PÁGINA:

::::::::::

Sin embargo, lo más alarmante es que esta visión reduccionista no se limita al ámbito del entretenimiento; también se filtra en las políticas bilaterales internacionales, en donde —ahora vemos— se toman decisiones basadas en una comprensión limitada del problema. El cine, como en el caso de Emilia Pérez, ofrece un ejemplo claro de cómo la falta de empatía se convierte en espectáculo, ignorando las vidas y las dinámicas complejas que subyacen a los hechos violentos. Pero más allá de las pantallas, esta falta de sensibilidad permea en estrategias de cooperación que priorizan el control militarizado en lugar de atender las raíces socioeconómicas y políticas de la violencia. La visión distorsionada de la violencia en México no solo es un reflejo de incomprensión, sino también un obstáculo para la construcción de políticas justas y eficaces.

Trump lo advirtió y lo hizo realidad: emitió una orden ejecutiva para que ciertos “cárteles de drogas” mexicanos sean considerados como organizaciones terroristas extranjeras. Esto no es una sorpresa. Es una discusión que lleva bastante tiempo en debate dentro del partido republicano y en las mismas bases de seguidores del ahora presidente. Varios colegas admirados ya han analizado las implicaciones en temas de seguridad que podría tener esta orden. La lectora y el lector pueden encontrar el , por ejemplo, de Jorge Peniche Baqueiro en Nexos, o artículo de El País con valiosas reflexiones de Carlos Pérez Ricart y Oswaldo Zavala. Así que en este espacio quisiera reflexionar sobre los conceptos y las definiciones necesarias para tener un debate teórico respecto a esta orden ejecutiva.

::::::::::

MATERIAL PROPORCIONADO:
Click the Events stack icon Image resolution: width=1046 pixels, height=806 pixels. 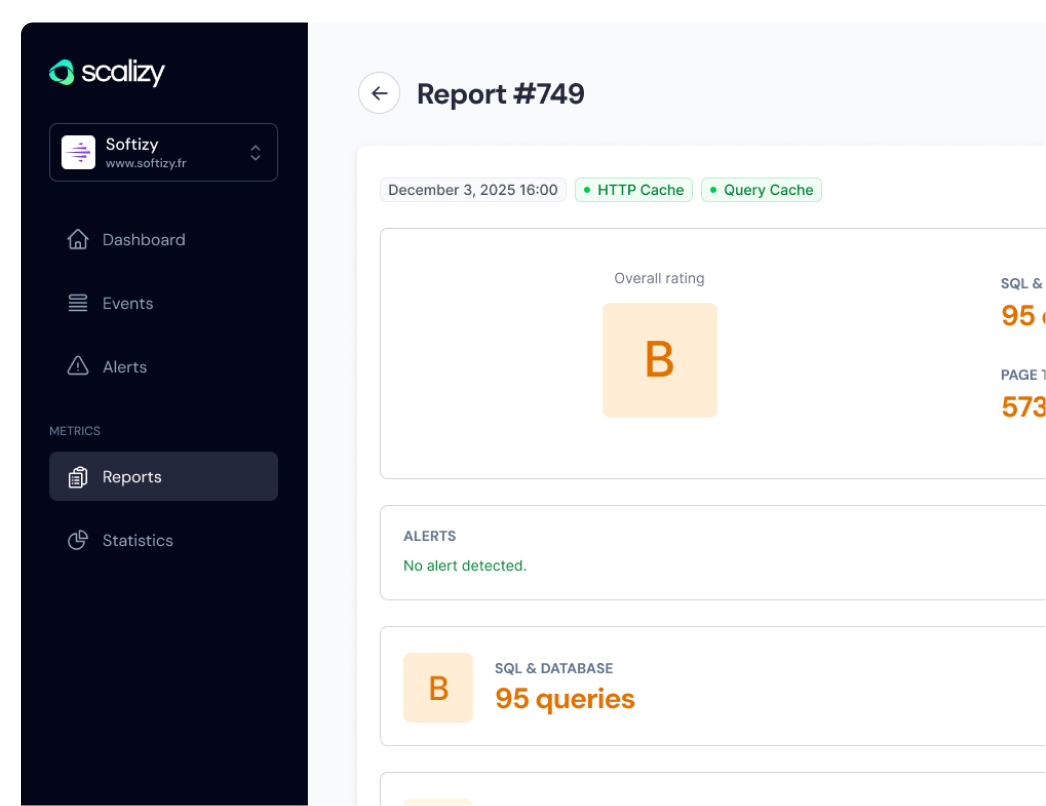78,303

::::::::::

EJERCICIOS Y TAREAS:
- 1) En el texto sobre la violencia en México, ¿qué película se da como ejemplo de cómo la falta de empatía se convierte en espectáculo?
- 2) Retoma el texto sobre la violencia en México después de su última oración y continúa con la reflexión que allí se anuncia.

LISTA DE RESPUESTAS:
- 1) Emilia Pérez.

- 2)
La lectora y el lector deben saber, en primera instancia, que estoy completamente en desacuerdo con esta orden ejecutiva emitida por el presidente Trump por una cuestión teórica importante: los llamados “cárteles de drogas” (que a partir de aquí nombraré como grupos del crimen organizado) no pueden ser entendidos en nuestro contexto como organizaciones terroristas. Es necesario también aclararlo: un grupo terrorista no es igual a grupos que emplean tácticas de terror. Una orden ejecutiva como esta que implica la reconfiguración de las políticas de seguridad binacionales no puede estar basada en un error teórico. El error tiene tras de sí esta falta grave de entendimiento de la violencia en nuestro país. En este texto me concentraré en dos cuestiones importantes para establecer estas diferencias: las motivaciones de los actores y el rol de la población civil no armada.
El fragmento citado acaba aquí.